The request:
Lay out the rows from the line containing "This screenshot has height=604, width=647." through the last line of the rows, both ends included, as a numbered list with the blank lines left out.
-- Start --
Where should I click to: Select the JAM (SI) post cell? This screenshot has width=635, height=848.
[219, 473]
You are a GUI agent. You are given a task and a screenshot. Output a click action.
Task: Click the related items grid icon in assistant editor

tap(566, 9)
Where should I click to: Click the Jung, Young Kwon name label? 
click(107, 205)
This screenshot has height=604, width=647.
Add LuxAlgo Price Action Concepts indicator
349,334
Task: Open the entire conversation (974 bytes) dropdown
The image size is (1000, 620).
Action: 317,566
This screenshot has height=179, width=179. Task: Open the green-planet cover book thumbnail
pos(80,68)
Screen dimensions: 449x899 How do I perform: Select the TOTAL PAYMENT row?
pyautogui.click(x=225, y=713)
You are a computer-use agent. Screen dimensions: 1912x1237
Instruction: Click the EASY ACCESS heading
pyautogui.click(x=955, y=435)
-- End --
Full answer:
1. This screenshot has height=604, width=647.
2. Add LuxAlgo Price Action Concepts indicator
3. 349,334
4. Task: Open the entire conversation (974 bytes) dropdown
5. The image size is (1000, 620).
6. Action: 317,566
7. This screenshot has height=179, width=179. Task: Open the green-planet cover book thumbnail
8. pos(80,68)
9. Screen dimensions: 449x899 How do I perform: Select the TOTAL PAYMENT row?
10. pyautogui.click(x=225, y=713)
11. You are a computer-use agent. Screen dimensions: 1912x1237
12. Instruction: Click the EASY ACCESS heading
13. pyautogui.click(x=955, y=435)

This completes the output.